A young cleft patient waiting for surgery.

“Another benefit to Smile Train is the attention to safety. They donated a pulse oximeter and a cleft set, something we never had in the past. This will allow us to minimize risk. With the 21 or more surgeries we have done with these new kits, we did not have one complication. Of the 18 patients we operated on in the first week, we had only one cardiac arrest on the table but the patient was resuscitated and survived. Besides that, all other operations went well. Safety is one thing we are very, very cautious about.”

Because of Smile Train’s “Teach a man to fish” model, the training will not end with Dr. Brown. The idea is to identify more young surgeons and that, with time, the skills will be passed on, creating a long-lasting, sustainable system.

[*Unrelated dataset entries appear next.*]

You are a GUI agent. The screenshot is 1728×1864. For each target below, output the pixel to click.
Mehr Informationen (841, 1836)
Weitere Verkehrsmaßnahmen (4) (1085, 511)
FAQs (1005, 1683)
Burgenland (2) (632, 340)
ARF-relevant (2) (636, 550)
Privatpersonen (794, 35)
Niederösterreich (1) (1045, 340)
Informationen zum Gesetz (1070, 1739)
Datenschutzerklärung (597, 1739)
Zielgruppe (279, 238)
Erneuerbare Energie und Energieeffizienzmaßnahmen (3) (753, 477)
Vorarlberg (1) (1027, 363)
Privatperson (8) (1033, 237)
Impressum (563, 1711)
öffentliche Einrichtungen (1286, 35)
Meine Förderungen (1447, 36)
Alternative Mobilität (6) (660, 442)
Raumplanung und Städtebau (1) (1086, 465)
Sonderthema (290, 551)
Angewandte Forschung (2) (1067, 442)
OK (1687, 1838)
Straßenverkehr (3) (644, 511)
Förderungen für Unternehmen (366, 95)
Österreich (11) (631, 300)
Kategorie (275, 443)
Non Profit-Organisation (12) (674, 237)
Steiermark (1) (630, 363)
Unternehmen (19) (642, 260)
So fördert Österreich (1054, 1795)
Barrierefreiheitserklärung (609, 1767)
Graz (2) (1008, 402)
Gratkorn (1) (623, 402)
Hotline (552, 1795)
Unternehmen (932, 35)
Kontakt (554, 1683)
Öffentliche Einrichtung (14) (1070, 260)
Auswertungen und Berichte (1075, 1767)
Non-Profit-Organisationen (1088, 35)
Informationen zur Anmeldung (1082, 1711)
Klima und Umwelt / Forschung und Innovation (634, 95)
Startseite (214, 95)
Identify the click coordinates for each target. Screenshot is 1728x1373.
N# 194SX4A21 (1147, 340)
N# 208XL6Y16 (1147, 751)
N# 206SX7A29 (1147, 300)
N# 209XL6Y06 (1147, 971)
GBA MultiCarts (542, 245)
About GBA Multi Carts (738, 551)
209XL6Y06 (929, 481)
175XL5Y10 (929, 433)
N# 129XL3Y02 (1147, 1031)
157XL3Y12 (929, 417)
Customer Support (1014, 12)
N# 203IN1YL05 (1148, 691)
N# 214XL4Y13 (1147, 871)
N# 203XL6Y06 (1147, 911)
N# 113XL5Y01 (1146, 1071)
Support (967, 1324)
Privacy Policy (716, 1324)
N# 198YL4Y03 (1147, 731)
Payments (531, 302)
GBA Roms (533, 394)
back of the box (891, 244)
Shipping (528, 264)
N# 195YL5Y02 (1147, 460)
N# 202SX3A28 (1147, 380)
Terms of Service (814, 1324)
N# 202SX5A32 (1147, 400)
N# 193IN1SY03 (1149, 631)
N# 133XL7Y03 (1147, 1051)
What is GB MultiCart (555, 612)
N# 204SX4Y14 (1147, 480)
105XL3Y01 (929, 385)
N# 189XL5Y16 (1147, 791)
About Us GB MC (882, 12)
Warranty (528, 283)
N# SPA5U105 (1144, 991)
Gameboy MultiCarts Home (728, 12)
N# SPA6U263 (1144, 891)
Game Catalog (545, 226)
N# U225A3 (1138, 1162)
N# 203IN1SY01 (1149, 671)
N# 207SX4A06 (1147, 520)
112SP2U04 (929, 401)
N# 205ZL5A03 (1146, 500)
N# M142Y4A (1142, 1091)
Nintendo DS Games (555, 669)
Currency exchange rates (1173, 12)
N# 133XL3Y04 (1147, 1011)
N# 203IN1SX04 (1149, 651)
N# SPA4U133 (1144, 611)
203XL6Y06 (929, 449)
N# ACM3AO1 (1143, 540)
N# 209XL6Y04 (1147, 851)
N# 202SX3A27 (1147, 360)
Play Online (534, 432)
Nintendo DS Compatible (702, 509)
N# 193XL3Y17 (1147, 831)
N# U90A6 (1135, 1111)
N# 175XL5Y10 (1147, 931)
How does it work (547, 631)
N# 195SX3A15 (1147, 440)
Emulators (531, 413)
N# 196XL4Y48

“Quite frankly, there are quite a few challenges we have in our country. One thing that hurts me is looking at the patients and having to tell them; you have to go to Nigeria, or to Ghana, or to another country to be treated. I look forward to a day, where we no longer have to refer people to hospitals in other countries for diagnosis and healthcare and can care for them ourselves. I look forward to a day where people are referred to Liberia instead. That is the healthcare system I hope we can build for the future, that is my dream and my prayer for Liberia.” Photos, interviews, and story: Stefano Levi. Text: Emily Young.

Two-year-old Abethel George with his mother, is waiting to receive palate surgery at the ELWA Hospital in Monrovia, Liberia.